● Given instruction: Copy the lines below exactly, from the line with "Given: Tap the alarm clock status icon" to the line with "This screenshot has height=361, width=747.", both included. Leave the pictures out of your copy.

● Source records:
- - -

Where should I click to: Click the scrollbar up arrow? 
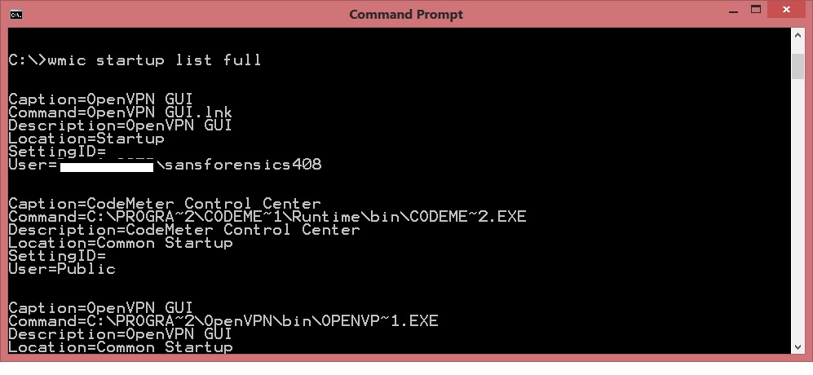[798, 35]
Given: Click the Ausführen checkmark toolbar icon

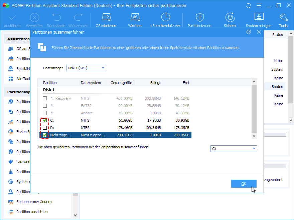Looking at the screenshot, I should coord(12,18).
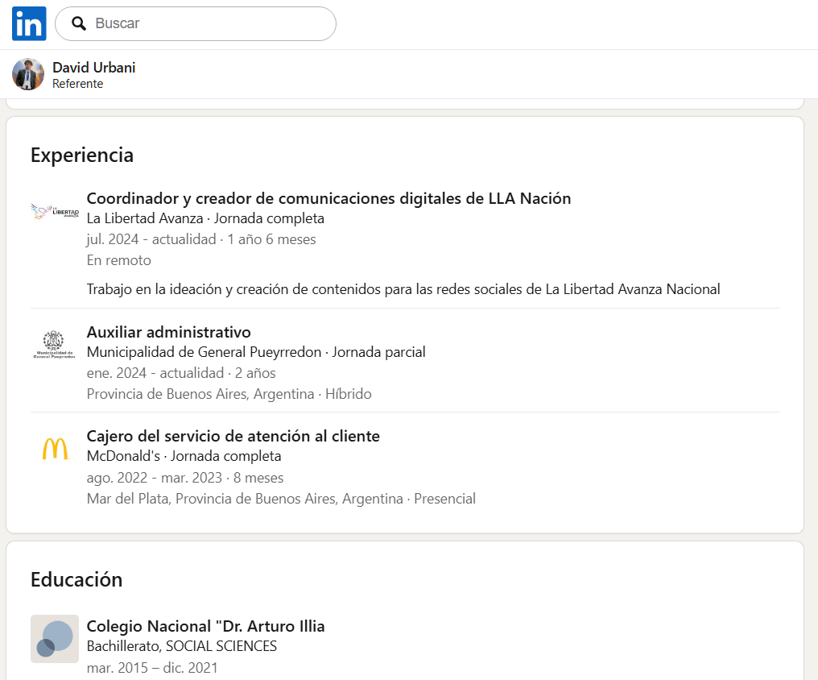Select the Bachillerato, SOCIAL SCIENCES degree text
818x680 pixels.
tap(182, 646)
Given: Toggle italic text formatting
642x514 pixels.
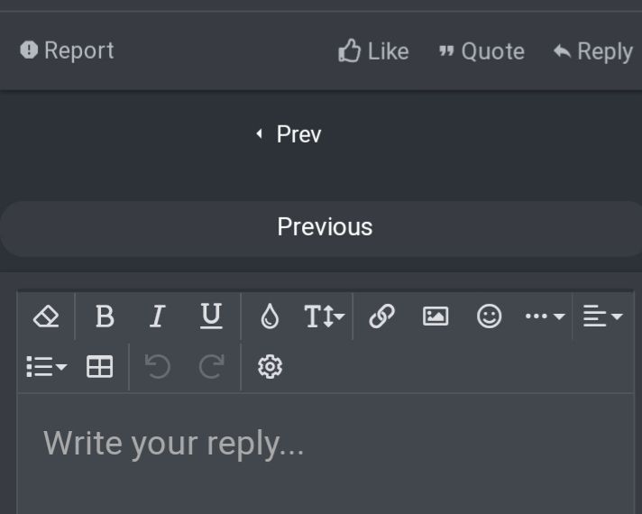Looking at the screenshot, I should (x=158, y=317).
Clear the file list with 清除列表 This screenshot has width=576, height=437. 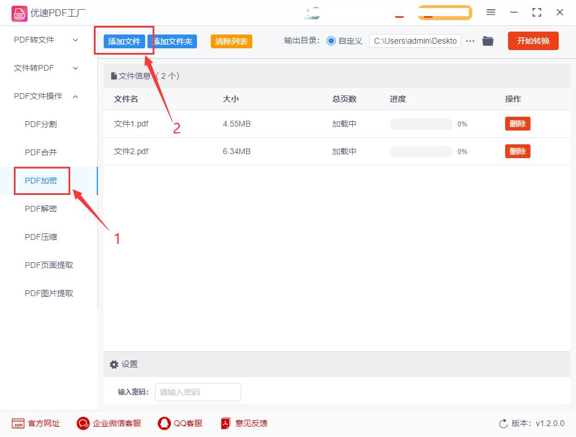(230, 41)
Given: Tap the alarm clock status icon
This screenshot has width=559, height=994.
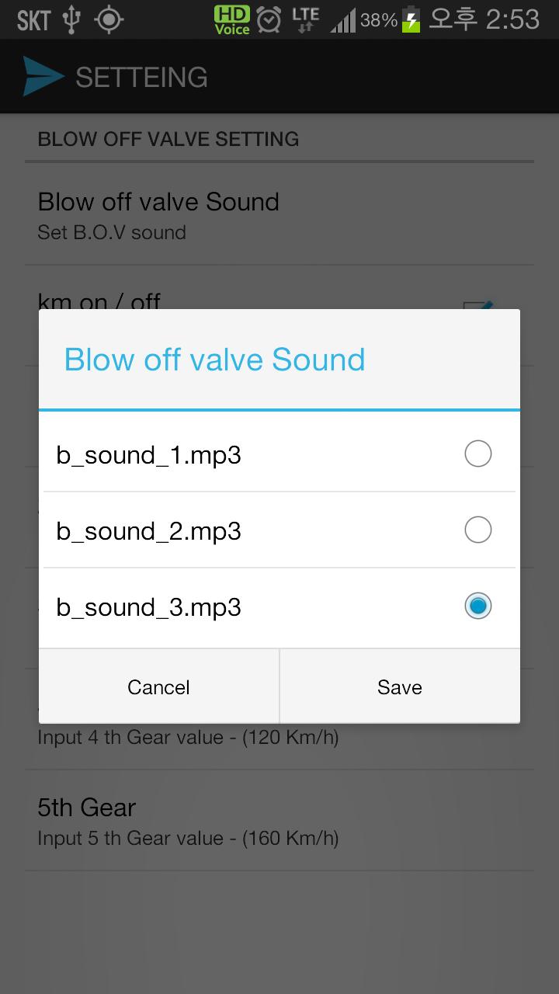Looking at the screenshot, I should click(x=269, y=19).
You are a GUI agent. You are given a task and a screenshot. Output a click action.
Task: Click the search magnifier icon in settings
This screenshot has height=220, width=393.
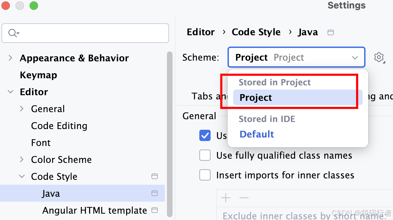click(13, 33)
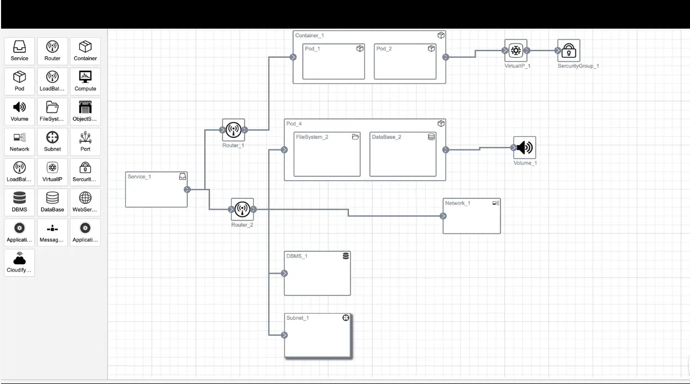This screenshot has height=384, width=690.
Task: Select the Service item in the palette
Action: [x=20, y=51]
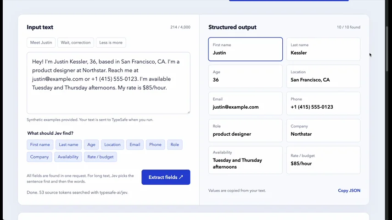Toggle the Company field chip
Screen dimensions: 392x220
point(39,157)
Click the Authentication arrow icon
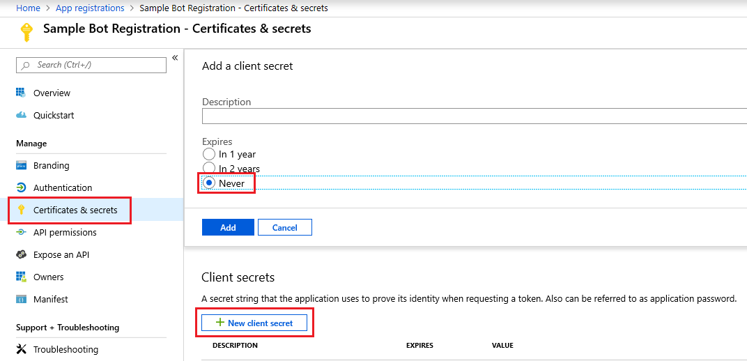This screenshot has height=361, width=747. (x=21, y=187)
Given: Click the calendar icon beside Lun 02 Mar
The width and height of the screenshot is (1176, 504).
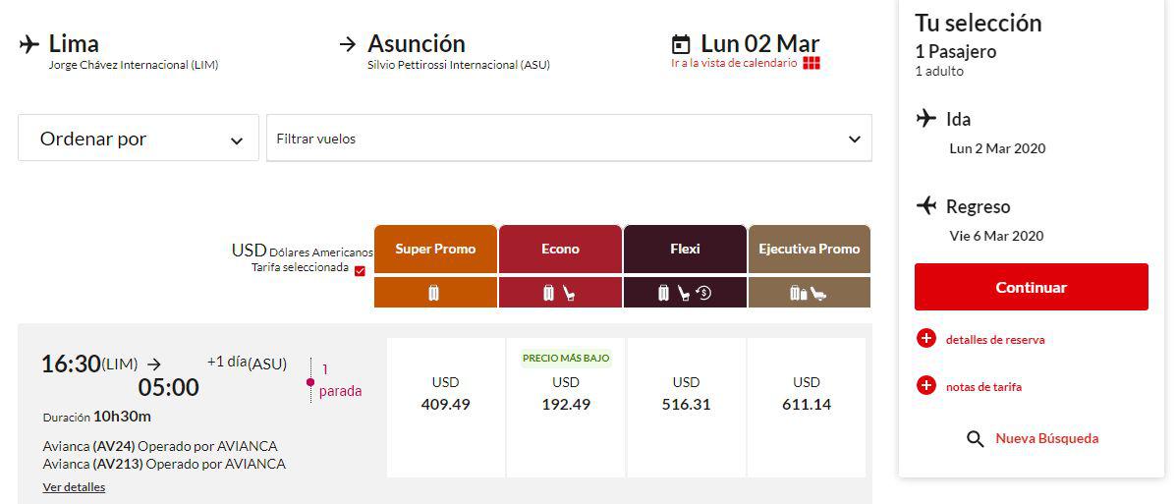Looking at the screenshot, I should pos(681,44).
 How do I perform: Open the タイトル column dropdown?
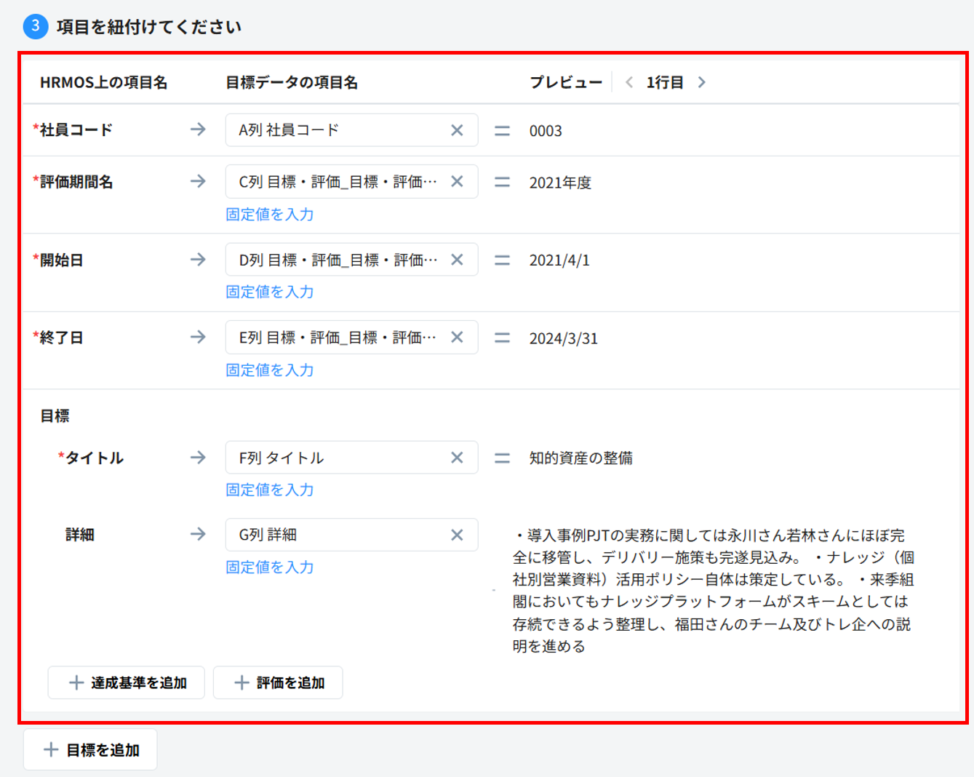(338, 458)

- - -

● Solution below:
Given: Tap the alarm clock status icon
This screenshot has width=559, height=994.
Looking at the screenshot, I should click(x=269, y=19).
You are a GUI agent. You are given a task and a screenshot. Output a click action.
Task: Click the search magnifier icon in settings
This screenshot has height=220, width=393.
click(13, 33)
This screenshot has height=384, width=690.
Task: Select the Service item in the palette
Action: [x=20, y=51]
Toggle the Company field chip
Screen dimensions: 392x220
point(39,157)
Click the Authentication arrow icon
This screenshot has height=361, width=747. (x=21, y=187)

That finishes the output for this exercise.